» **Passage shown**
<<<<
From: David Hildenbrand
Subject: Re: [PATCH v2 10/13] migration/ram: Handle RAM block resizes during postcopy
Date: Tue, 25 Feb 2020 08:28:42 +0100
User-agent: Mozilla/5.0 (X11; Linux x86_64; rv:68.0) Gecko/20100101 Thunderbird/68.5.0

On 24.02.20 23:26, Peter Xu wrote:
> On Fri, Feb 21, 2020 at 05:42:01PM +0100, David Hildenbrand wrote:
> 
> [...]
> 
>> @@ -3160,7 +3160,13 @@ static int ram_load_postcopy(QEMUFile *f)
>>                  break;
>>              }
>>  
>> -            if (!offset_in_ramblock(block, addr)) {
>> +            /*
>> +             * Relying on used_length is racy and can result in false 
>> positives.
>> +             * We might place pages beyond used_length in case RAM was 
>> shrunk
>> +             * while in postcopy, which is fine - trying to place via
>> +             * UFFDIO_COPY/UFFDIO_ZEROPAGE will never segfault.
>> +             */
>> +            if (!block->host || addr >= block->postcopy_length) {
> 
> I'm thinking whether we can even avoid the -ENOENT failure of
> UFFDIO_COPY.  With the postcopy_length you introduced, I think it's
> the case when addr >= used_length && addr < postcopy_length, right?
>>>>
(Pointing records for text and elements)
<<<<
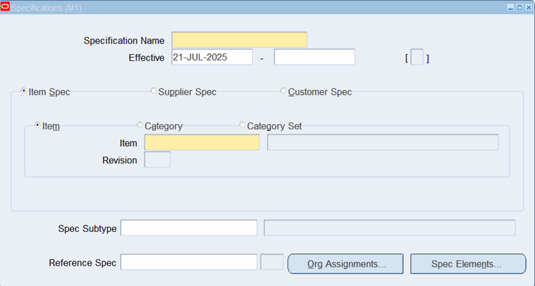Click the yellow Item input field
Image resolution: width=535 pixels, height=286 pixels.
pyautogui.click(x=201, y=143)
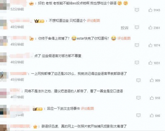
Task: Open avatar of the 48分钟前 commenter
Action: click(4, 24)
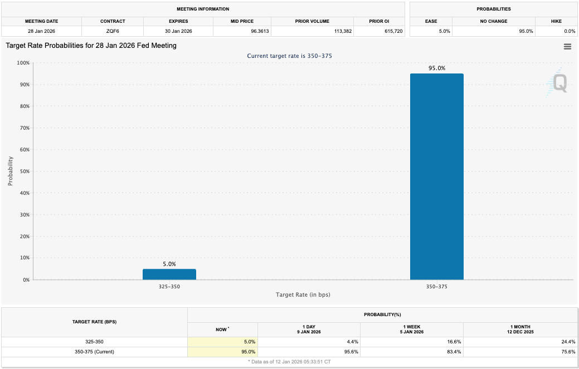
Task: Click the MEETING DATE column header
Action: point(41,21)
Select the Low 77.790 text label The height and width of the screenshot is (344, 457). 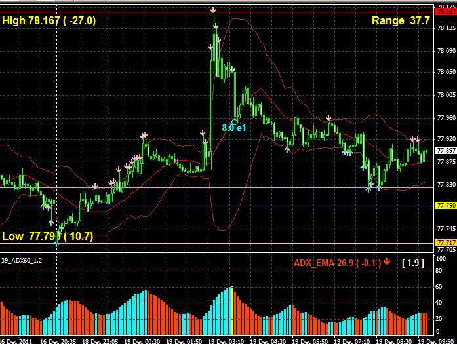(47, 236)
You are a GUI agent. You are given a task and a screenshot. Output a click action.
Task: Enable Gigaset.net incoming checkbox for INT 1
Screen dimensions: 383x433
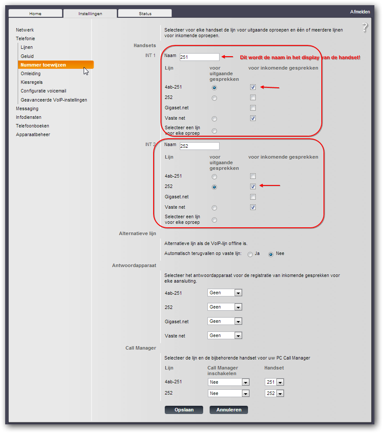click(253, 108)
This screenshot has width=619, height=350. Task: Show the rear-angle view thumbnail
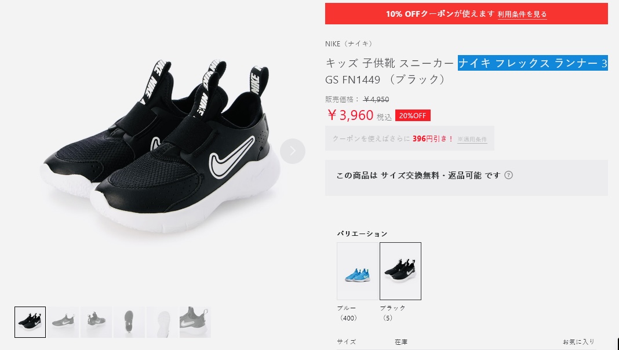(x=96, y=322)
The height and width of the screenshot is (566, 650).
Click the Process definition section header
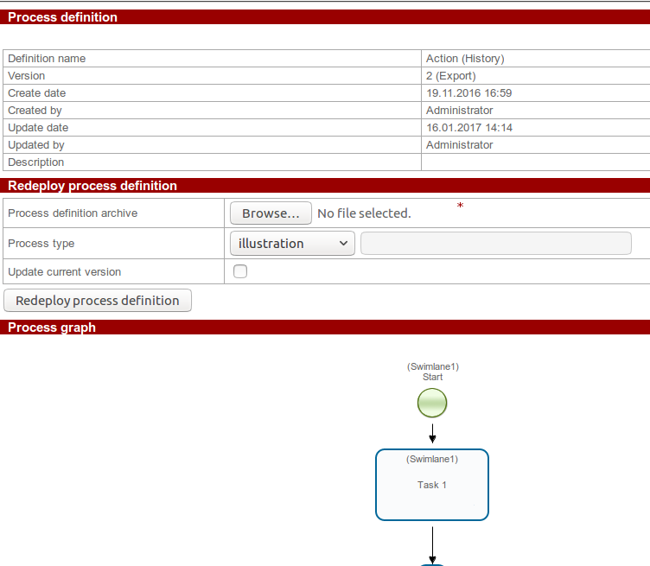pyautogui.click(x=63, y=17)
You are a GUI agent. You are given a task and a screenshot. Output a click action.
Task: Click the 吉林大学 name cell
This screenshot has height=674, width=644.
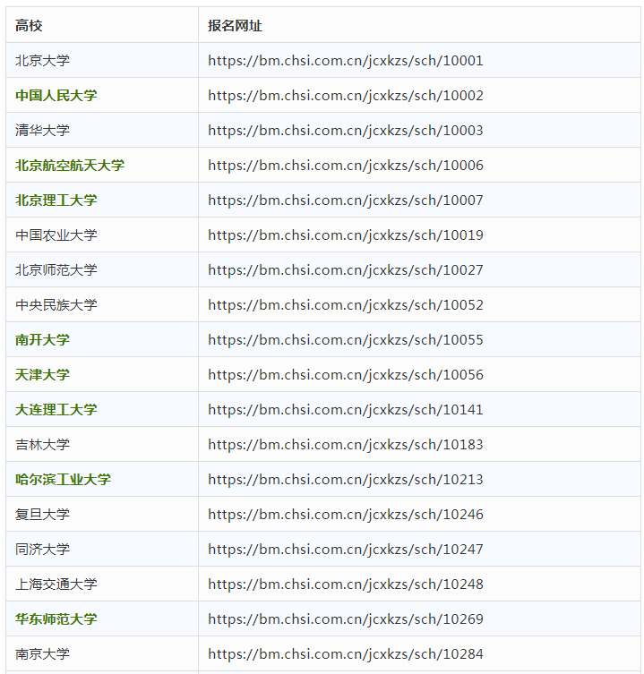(x=42, y=445)
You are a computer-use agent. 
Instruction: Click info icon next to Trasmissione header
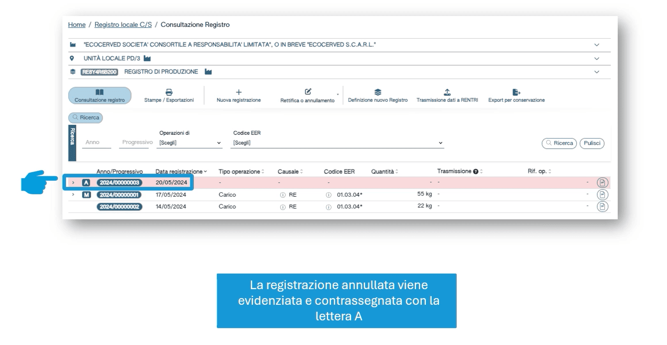tap(476, 172)
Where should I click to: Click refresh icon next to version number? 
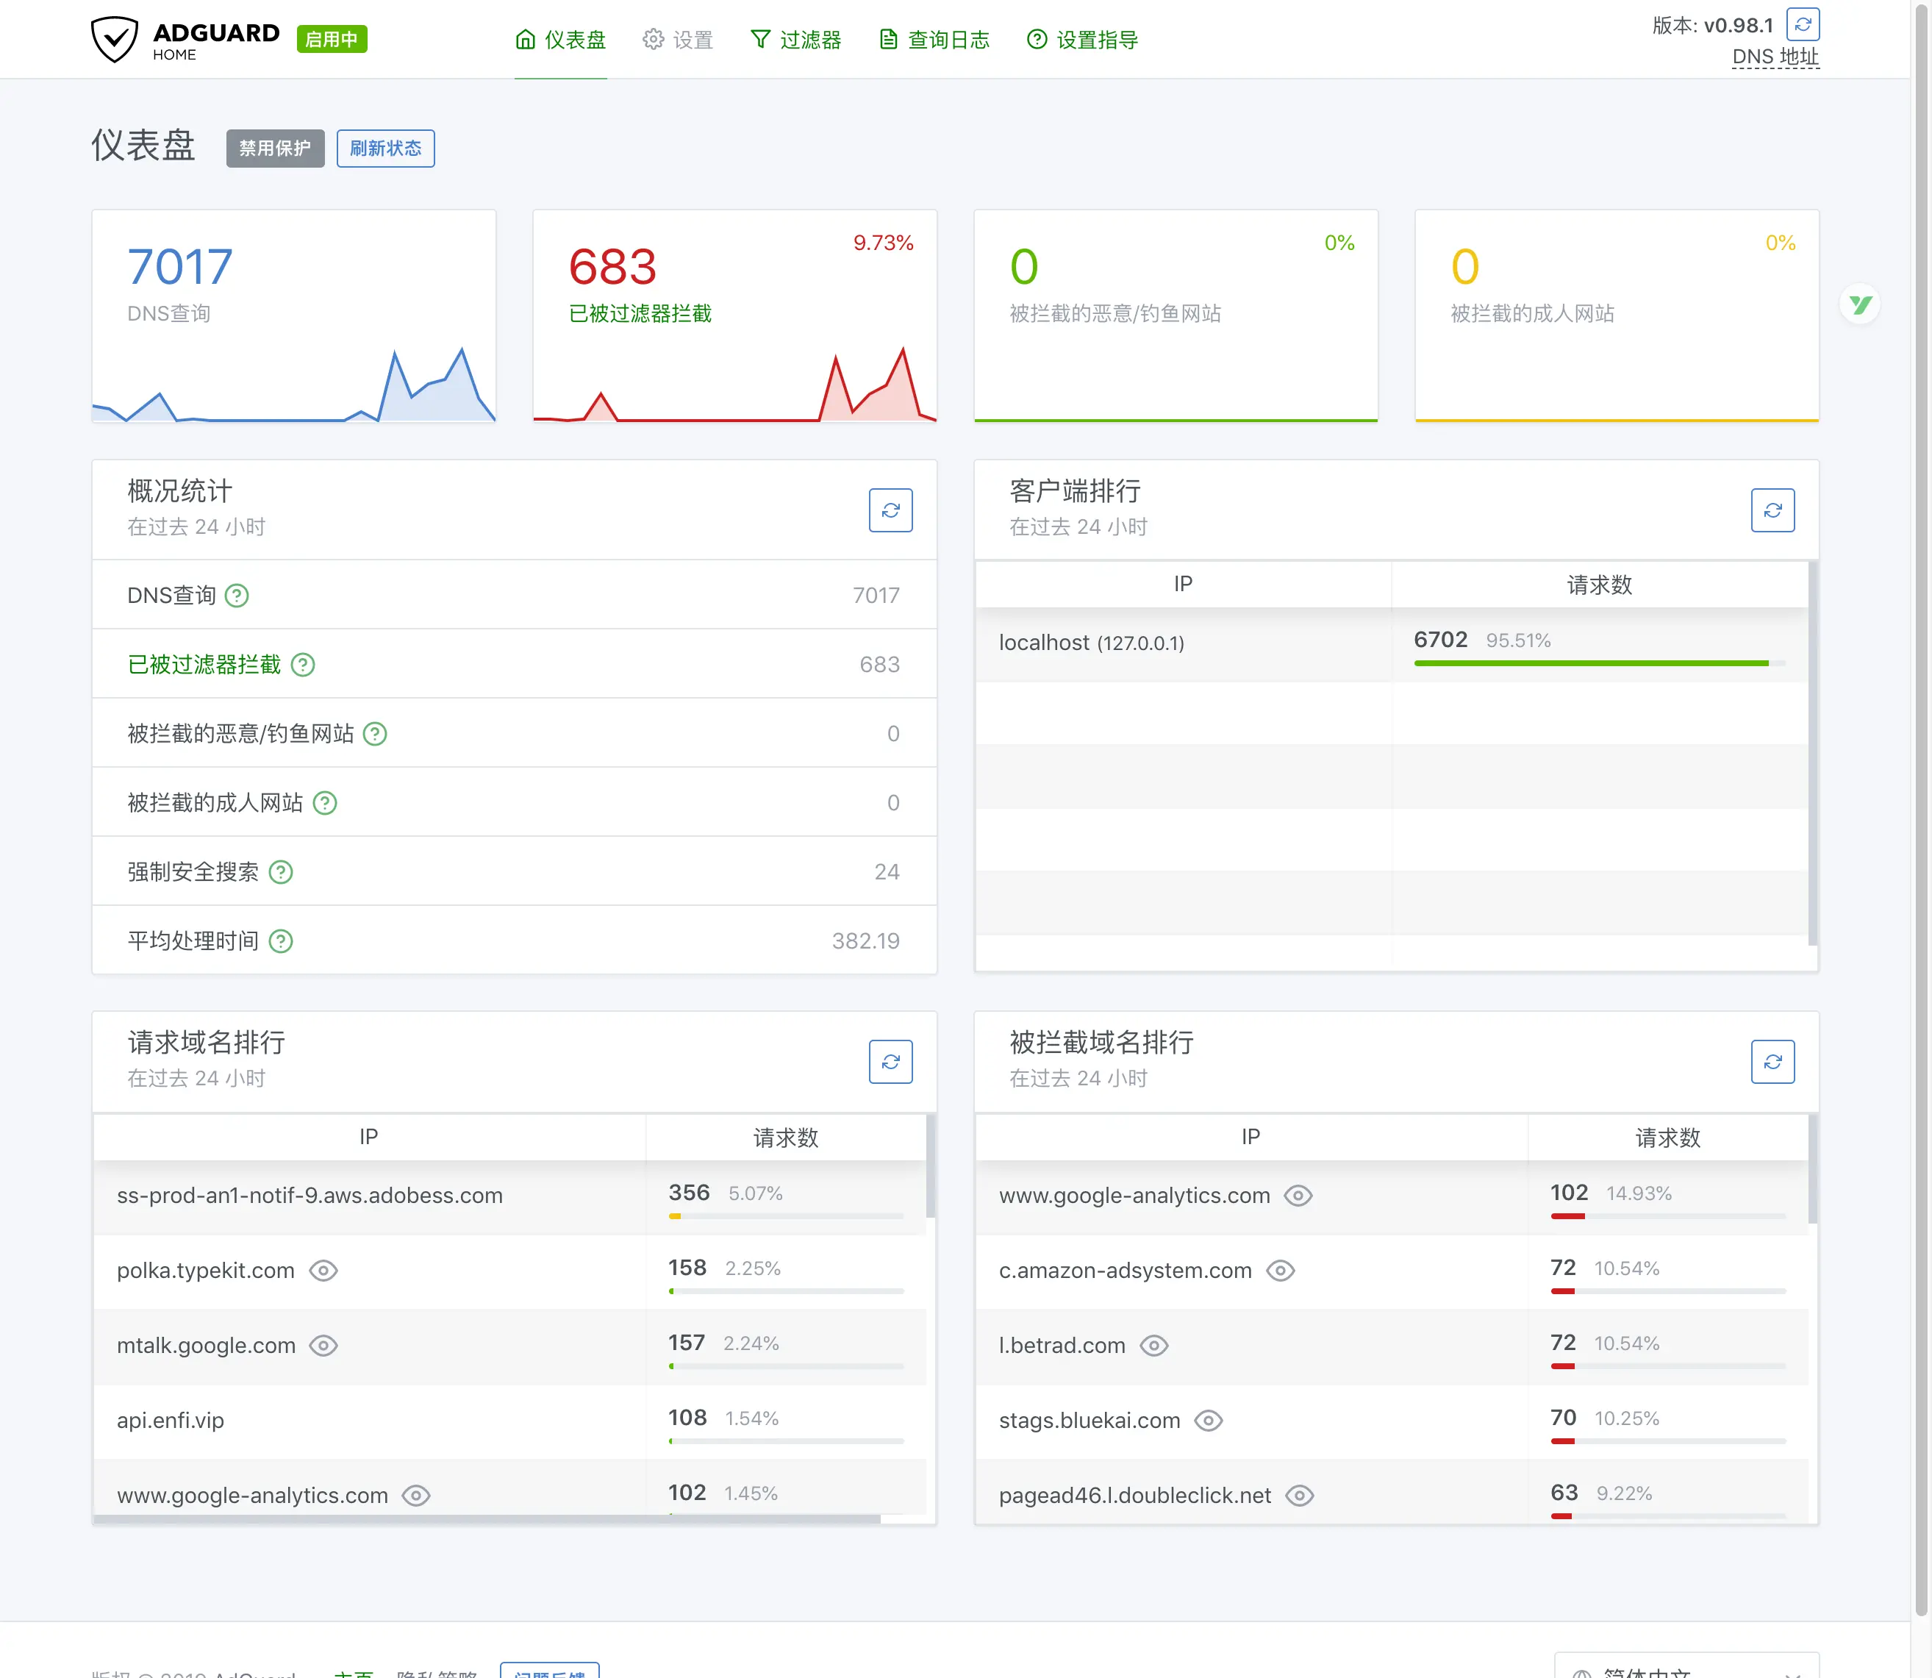pos(1802,24)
>>>>
» **What is required**
In the mailing-list reply, reproduce word for word the part starting at "On 24.02.20 23:26, Peter" and ending at "int ram_load_postcopy(QEMUFile *f)".

» **Full answer**
On 24.02.20 23:26, Peter Xu wrote:
> On Fri, Feb 21, 2020 at 05:42:01PM +0100, David Hildenbrand wrote:
> 
> [...]
> 
>> @@ -3160,7 +3160,13 @@ static int ram_load_postcopy(QEMUFile *f)